> _What is expected_:
Rewrite the rows below, putting "screen capture" wherever "screenshot" appears and changing nothing else. Leave the pictures out of your answer.

> _Raw records_:
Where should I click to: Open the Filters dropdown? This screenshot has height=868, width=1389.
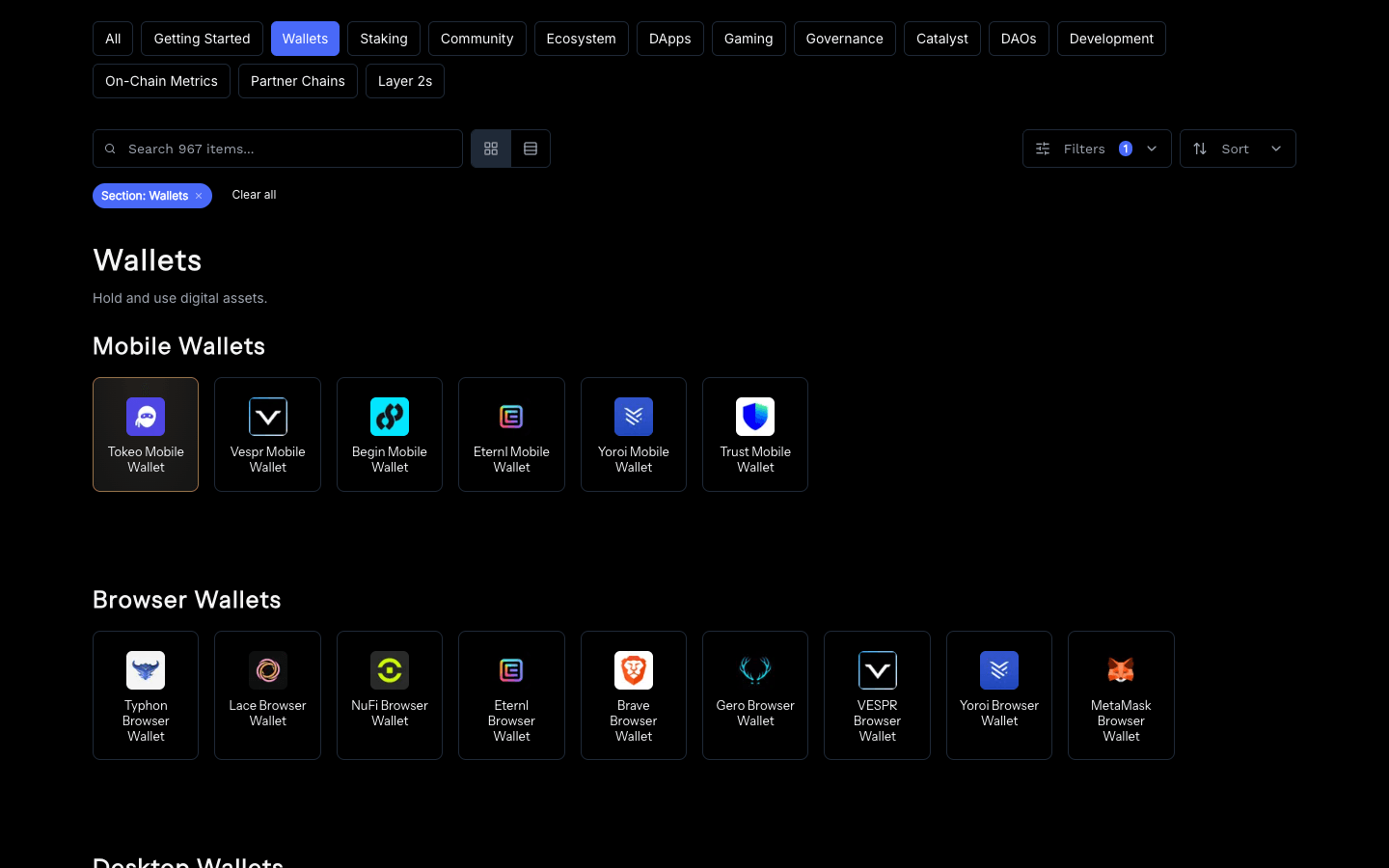tap(1097, 149)
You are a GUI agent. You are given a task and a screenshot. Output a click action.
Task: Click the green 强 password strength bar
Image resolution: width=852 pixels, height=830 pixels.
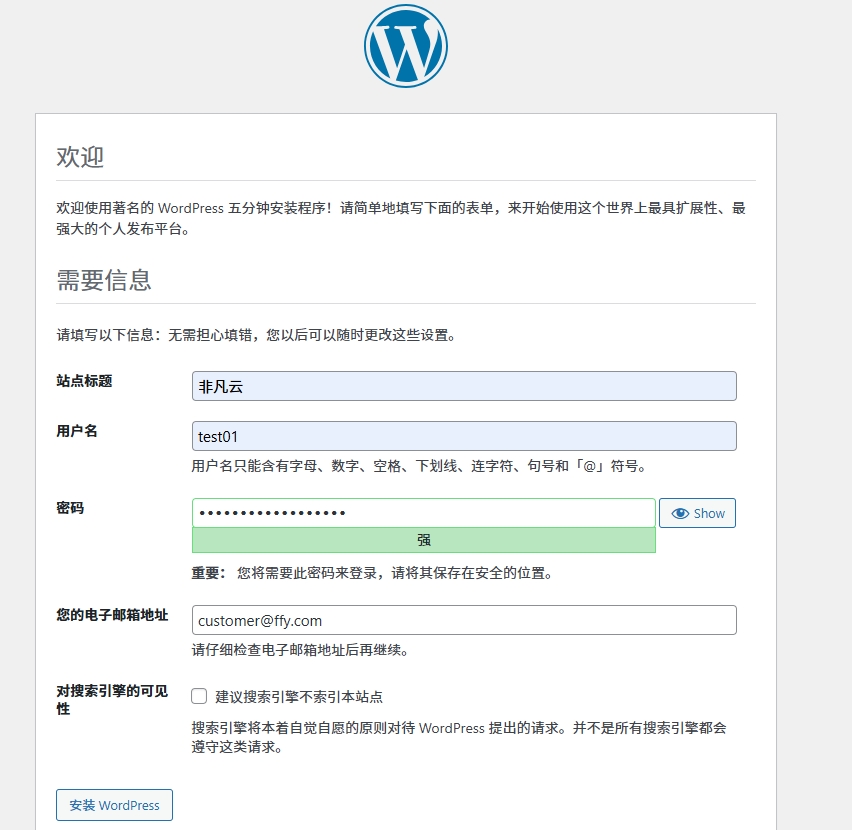pyautogui.click(x=423, y=540)
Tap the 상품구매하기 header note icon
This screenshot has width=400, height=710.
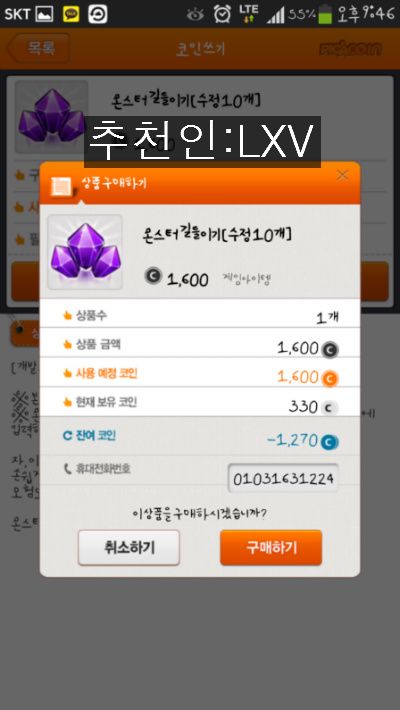click(x=60, y=186)
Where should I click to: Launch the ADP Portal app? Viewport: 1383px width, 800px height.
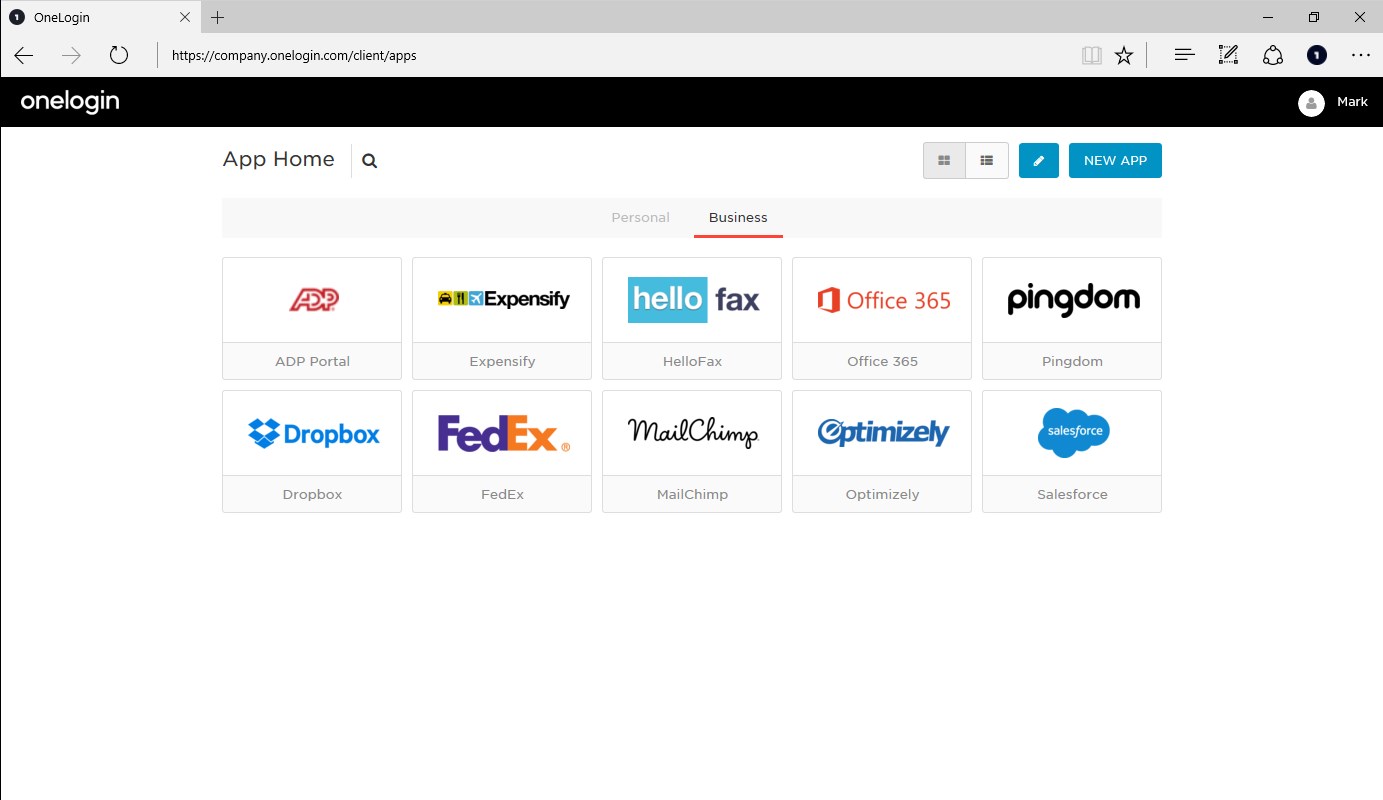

> _Expected answer_:
Where should I click to: Open the Filters dropdown? This screen capture has height=868, width=1389.
tap(1097, 149)
You are a GUI agent. You are given a task and a screen capture. Output a click action.
Task: Click the green 强 password strength bar
Image resolution: width=852 pixels, height=830 pixels.
pyautogui.click(x=423, y=540)
Tap the 상품구매하기 header note icon
This screen capture has width=400, height=710.
click(x=60, y=186)
Where should I click to: Launch the ADP Portal app? Viewport: 1383px width, 800px height.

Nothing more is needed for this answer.